One night when I was becoming increasingly frustrated with a Scott Joplin waltz that just wouldn’t swing she appeared beside the piano having just despatched some troublemaker and told me this story.  I went in search of the earliest religious rite that is still actively practised and I came across this along the way.  Imagine you are the top predator in your area, in this case , a tiger.  But you are not a hungry, angry tiger.  You are a satisfied, content tiger asleep, yet tiger-like, still somehow alert.  Asleep in a tree on a branch which overlooks the only path to the only water for miles around and it is a hot, dry afternoon.  Asleep but aware, alert for the first trace of scent or snap of twig, the first vibration of the approaching, thirsty weary creature in need of a cool drink.  And in that moment just before the first trace, immediately prior to the first vibration and alive to its inevitability, in that moment remaining.  And looked back over her shoulder as she swung and waltzed away.

— Paul Squires, The Puzzle Box

The spider’s web is the work of art or is the fabric of consciousness, is the sense of the self existing, having identity, knowing oneself as an “I” — or as Paul might say an i.
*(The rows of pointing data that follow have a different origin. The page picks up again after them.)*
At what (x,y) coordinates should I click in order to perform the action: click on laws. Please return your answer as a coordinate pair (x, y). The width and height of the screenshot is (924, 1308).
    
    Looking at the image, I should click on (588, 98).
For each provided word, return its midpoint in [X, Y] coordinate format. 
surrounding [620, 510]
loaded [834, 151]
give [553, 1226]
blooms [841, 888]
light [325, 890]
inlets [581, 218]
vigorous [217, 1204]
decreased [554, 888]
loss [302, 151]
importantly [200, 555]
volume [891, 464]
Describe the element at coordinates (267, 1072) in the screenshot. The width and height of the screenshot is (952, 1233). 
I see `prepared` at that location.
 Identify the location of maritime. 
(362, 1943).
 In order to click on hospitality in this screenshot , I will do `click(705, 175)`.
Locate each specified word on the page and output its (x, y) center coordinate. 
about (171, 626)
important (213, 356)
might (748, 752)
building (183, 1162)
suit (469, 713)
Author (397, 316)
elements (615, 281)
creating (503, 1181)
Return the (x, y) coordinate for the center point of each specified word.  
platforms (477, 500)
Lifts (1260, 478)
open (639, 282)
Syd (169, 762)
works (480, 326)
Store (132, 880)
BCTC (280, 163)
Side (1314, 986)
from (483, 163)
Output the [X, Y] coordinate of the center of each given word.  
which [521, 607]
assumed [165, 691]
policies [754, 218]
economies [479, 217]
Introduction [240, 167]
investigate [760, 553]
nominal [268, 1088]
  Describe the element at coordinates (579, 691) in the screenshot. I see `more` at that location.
I understood it prosaically, but got the message too — and from the source (was the spider taught me).  Just a different animal.

When your eye focuses on the web, the world beyond and around it is blurry.  When your eyes are focused on the world, you miss seeing the web with the spider in it.

The tiger is a strong meditation, the spider a small one — abstract, theoretically, without emotion, more naturally machine-like, emptier, compact, quick, easy to disappear, ultimately spiders hide and are hidden, they are more anonymous, small black or bright ball with legs, with most spiders the venon is harmless.

Paul was more a tiger, whereas I have wanted to weave and hide unseen, in invisible orb web, but sticky and catches things, flying things, winged flying things.

First and Last Greetings

The last thing Paul Squires wrote at my blog post Swimming in the adjoining ponds of imagination (written on July 15, 2010) was this:  

More koi Jazz! A long and gorgeous trilling right hand cascade down the keyboard, Oscar Peterson style, all done in colour and movement! Life is a koi pond indeed!

The first thing he ever wrote at a post called Paint for Painting’s Sake (June 16, 2008) was this:

I don’t know nearly enough about the practice of painting, nothing actually, being a writer, but reading your posts back this far and looking at your work had really helped me understand what’s going in a painter’s mind. I don’t think it’s pretentious at all, revealing and fascinating in fact, especially the one about the abstract which really made it clearer in my mind what that was all about and related in a way to my writing. So thanks.

He wrote stuff like this — all over the internet — encouraging others to excel at art (in the broadest sense of the word).  His role as lifter of spirits is one that all those of us who knew him should remember always — and practice in his absence, this lovely humane kindness.